Foyle Young Poets: What Next? From A Foyler, To A Foyler

Commended Foyle Young Poet Andrew Pettigrew shares some tips on what opportunities you should grab hold of next.

If you’re reading this, you’ve probably just won the Foyle Young Poets of the Year Award. Congratulations! It’s an amazing achievement and you should feel proud of yourself.

So, what next? This is not the end of the road — in fact, for many of you this will just be the beginning. In this piece, I’ll outline some of the wonderful stuff that comes after this momentous success, so get comfy and read on.

A World of Competitions

This may seem obvious, but the Foyle Young Poets of the Year Award isn’t the only poetry competition out there. There are loads. Entering contests can be daunting, and I for one have always recoiled at the long pages of ‘Competition guidelines’ you sometimes have to wade through. But ignore the Demon of Dauntingdom because you should now have the confidence to enter any competition you want.

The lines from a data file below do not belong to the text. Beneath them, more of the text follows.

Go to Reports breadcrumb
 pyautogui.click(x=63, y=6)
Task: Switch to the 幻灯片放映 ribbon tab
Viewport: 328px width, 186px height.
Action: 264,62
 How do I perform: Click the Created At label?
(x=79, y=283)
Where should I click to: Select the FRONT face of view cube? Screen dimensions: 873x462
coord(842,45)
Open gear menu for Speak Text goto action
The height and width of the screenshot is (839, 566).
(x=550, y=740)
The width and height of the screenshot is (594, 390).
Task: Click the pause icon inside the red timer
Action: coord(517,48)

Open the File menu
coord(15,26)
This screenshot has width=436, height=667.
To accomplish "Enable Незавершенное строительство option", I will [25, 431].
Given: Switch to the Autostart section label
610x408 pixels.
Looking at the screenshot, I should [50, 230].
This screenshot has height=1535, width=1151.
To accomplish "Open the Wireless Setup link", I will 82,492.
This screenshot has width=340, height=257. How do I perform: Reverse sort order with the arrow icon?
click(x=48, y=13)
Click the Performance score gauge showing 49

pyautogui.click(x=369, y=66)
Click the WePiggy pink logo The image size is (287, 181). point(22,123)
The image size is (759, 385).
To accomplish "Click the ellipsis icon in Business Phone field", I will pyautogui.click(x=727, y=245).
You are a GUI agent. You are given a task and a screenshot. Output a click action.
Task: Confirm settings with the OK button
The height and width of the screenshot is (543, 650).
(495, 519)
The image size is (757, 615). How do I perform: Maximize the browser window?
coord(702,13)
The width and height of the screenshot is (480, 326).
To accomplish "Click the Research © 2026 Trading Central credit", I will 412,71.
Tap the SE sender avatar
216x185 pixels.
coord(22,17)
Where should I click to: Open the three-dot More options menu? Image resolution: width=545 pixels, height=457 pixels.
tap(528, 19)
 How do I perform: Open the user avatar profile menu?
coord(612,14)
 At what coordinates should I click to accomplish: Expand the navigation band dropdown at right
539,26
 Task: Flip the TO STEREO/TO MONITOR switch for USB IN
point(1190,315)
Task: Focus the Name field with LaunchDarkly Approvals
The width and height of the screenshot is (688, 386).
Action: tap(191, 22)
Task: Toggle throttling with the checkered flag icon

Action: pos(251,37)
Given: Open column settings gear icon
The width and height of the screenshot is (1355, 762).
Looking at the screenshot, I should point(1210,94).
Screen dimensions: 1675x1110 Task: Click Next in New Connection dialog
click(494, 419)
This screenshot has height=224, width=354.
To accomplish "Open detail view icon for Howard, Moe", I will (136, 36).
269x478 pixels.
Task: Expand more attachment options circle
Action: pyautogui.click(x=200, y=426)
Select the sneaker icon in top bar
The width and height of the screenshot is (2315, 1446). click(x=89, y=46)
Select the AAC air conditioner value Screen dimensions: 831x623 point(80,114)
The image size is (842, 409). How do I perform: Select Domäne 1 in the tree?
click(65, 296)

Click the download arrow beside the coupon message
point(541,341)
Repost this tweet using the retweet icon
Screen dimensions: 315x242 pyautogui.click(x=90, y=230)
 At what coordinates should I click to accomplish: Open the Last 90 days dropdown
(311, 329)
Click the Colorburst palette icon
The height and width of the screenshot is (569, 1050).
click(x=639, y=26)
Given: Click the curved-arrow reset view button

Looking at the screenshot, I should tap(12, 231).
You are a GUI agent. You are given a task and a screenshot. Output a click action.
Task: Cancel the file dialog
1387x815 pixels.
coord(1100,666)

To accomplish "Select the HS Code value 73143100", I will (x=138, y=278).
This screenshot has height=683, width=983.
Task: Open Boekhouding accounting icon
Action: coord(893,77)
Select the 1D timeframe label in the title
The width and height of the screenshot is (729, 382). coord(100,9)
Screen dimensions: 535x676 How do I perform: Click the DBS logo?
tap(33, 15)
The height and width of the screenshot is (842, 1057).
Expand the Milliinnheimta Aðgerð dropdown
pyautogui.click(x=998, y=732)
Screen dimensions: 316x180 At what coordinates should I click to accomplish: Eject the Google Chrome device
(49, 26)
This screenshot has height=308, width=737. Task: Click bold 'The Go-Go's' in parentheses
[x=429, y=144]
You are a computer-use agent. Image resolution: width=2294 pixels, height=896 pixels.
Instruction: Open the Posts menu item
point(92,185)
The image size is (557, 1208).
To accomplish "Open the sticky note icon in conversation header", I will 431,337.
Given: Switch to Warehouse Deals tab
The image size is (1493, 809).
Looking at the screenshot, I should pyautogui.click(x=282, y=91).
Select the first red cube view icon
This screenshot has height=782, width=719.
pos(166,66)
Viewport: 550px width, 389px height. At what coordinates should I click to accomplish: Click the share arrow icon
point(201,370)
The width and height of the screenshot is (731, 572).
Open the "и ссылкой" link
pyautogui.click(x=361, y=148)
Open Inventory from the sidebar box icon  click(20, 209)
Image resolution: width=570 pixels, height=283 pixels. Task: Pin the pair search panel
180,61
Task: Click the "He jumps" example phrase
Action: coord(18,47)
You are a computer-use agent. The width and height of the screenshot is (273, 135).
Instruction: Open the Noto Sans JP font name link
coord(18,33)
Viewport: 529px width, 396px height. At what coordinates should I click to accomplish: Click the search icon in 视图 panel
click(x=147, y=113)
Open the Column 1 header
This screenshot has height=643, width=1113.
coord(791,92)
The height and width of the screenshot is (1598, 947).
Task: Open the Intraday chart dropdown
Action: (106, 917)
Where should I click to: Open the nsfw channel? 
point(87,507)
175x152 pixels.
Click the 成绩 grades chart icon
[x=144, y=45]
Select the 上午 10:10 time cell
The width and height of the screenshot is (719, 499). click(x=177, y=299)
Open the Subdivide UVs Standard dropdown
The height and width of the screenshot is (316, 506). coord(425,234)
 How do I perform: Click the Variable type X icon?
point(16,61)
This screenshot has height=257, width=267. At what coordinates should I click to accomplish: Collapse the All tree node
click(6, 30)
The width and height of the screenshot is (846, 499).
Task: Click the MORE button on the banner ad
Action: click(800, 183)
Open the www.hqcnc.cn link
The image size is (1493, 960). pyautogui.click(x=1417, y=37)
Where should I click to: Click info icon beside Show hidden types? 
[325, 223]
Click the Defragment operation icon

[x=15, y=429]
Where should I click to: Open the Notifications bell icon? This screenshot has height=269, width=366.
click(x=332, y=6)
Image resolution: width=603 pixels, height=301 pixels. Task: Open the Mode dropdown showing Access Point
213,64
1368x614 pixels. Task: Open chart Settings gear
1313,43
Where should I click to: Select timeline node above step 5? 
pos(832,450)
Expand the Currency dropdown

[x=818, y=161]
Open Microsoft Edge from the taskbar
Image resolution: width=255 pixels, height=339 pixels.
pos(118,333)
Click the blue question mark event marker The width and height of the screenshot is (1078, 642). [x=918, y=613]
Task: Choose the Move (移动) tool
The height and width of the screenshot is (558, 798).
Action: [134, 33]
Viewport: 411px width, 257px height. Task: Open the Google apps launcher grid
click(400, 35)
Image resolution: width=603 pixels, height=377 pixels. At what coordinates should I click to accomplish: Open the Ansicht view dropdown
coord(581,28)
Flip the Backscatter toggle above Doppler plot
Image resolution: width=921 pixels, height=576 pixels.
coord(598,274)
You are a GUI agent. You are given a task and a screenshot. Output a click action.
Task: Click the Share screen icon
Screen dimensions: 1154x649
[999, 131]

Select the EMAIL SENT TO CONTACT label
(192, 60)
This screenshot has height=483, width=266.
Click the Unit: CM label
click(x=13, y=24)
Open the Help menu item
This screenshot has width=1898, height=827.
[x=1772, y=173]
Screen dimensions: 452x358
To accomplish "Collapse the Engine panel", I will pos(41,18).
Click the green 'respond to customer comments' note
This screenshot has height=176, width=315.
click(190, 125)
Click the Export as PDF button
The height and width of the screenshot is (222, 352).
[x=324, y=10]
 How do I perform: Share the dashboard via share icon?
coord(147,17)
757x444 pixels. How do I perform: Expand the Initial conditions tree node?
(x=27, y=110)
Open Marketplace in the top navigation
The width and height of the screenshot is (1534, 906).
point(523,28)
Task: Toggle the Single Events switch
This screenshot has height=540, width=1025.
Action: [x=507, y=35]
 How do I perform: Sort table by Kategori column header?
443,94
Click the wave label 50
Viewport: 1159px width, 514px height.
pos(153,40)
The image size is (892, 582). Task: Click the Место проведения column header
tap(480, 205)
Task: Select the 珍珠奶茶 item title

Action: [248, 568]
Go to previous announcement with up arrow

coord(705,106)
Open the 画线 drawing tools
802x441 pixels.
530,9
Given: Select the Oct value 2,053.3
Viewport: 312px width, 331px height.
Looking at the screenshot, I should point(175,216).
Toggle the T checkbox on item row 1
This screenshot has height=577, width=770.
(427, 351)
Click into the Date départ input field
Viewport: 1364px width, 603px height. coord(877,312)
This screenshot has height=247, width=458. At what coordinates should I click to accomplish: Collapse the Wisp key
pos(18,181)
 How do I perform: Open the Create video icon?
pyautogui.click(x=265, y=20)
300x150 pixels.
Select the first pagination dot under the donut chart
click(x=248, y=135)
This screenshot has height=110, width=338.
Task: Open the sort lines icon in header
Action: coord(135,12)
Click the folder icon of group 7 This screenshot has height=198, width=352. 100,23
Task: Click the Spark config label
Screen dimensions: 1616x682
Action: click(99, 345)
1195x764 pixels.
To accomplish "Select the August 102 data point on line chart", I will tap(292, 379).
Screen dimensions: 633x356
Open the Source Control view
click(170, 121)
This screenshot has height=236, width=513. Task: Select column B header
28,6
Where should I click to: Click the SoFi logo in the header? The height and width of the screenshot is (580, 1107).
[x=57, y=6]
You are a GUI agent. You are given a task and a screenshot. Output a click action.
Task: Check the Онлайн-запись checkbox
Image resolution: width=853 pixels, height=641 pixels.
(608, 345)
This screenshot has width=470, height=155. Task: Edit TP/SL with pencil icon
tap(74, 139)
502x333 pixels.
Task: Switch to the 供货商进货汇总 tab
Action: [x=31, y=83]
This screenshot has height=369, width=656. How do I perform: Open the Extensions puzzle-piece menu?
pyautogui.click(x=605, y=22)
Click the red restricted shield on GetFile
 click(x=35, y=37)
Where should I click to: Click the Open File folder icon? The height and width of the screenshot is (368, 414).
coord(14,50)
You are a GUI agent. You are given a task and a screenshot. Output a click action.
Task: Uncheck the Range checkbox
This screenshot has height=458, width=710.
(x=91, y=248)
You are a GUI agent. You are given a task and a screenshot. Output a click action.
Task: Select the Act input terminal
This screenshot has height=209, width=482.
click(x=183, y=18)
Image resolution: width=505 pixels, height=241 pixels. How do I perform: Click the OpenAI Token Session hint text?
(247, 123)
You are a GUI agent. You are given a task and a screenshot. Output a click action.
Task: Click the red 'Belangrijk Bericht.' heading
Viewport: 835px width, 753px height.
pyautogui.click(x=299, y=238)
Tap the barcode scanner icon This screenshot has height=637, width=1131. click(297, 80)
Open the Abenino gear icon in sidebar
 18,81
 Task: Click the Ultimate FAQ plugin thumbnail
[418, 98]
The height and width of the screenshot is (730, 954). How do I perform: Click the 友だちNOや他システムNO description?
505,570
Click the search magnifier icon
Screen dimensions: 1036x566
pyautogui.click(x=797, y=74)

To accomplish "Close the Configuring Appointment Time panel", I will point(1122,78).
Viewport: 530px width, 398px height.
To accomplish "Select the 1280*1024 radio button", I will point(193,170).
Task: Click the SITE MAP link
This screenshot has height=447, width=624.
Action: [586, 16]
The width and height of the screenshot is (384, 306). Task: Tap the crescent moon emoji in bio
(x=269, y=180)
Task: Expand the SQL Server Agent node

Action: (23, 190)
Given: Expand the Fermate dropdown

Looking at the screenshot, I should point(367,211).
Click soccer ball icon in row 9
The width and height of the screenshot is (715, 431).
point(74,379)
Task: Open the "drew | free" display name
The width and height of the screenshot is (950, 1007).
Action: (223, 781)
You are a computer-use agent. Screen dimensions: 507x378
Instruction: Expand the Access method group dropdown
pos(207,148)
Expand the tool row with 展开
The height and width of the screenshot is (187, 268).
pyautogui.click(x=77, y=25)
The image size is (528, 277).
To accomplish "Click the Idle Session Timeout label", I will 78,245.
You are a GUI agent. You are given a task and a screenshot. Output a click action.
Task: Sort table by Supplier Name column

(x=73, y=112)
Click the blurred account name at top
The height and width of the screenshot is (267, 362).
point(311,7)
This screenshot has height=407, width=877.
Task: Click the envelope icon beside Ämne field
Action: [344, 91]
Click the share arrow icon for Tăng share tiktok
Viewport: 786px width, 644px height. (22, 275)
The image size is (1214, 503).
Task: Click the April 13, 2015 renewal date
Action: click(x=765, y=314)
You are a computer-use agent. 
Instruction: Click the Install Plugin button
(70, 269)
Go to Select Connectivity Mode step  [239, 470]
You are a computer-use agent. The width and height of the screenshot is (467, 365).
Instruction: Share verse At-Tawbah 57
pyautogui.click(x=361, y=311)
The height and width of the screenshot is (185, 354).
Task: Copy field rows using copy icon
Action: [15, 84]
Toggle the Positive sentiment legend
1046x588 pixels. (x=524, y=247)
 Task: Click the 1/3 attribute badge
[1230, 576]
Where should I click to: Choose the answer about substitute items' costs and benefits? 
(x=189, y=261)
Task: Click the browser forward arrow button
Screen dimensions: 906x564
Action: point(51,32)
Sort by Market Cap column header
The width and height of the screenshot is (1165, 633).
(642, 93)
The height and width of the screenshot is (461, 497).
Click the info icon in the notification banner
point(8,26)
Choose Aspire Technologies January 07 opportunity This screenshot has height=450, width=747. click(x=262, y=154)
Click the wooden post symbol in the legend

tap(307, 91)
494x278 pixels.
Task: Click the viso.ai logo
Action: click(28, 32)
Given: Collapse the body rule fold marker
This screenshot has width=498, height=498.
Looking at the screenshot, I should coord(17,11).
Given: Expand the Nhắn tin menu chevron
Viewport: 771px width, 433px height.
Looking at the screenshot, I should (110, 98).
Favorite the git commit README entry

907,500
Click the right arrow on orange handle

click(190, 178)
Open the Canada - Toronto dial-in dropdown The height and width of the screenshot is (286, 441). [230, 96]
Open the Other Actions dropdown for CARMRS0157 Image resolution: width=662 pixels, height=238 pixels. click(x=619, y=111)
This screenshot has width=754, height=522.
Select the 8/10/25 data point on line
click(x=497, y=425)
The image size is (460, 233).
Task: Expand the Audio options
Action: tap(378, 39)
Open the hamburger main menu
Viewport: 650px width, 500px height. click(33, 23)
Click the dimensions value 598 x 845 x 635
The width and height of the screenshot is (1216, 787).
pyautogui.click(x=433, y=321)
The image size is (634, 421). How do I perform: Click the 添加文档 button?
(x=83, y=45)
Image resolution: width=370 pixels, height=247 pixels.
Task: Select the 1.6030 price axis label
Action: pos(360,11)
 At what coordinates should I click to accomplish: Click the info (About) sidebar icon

After winning the Foyle Award myself, I entered other creative writing competitions and I even won some. Although not specifically poetry-related, I was shortlisted for the Young Walter Scott Prize, and later became a member of Scottish Book Trust’s Storyboard, not to mention some magazine publications. I’m not writing this to boast: what I’m trying to say is that after becoming a Foyle Young Poet I felt confident enough to continue writing, and you should too!

A Wise Mentor

If you’re a Top 15 winner this year you will go on a writing retreat, which is guaranteed to be incredible.* For those of you who are commended, be assured that these retreats are offered by other competitions and programmes as well. I’ve been on two so far, and they were both completely wonderful.

The best thing about these retreats is having access to a personal writing mentor. My mentors were unfortunately nothing like Obi-Wan Kenobi in Star Wars, but they really did help improve my writing skills. Having a mentor can have a truly positive impact on both your writing and your confidence. You never know, they might even help you blow up your very own Death Star.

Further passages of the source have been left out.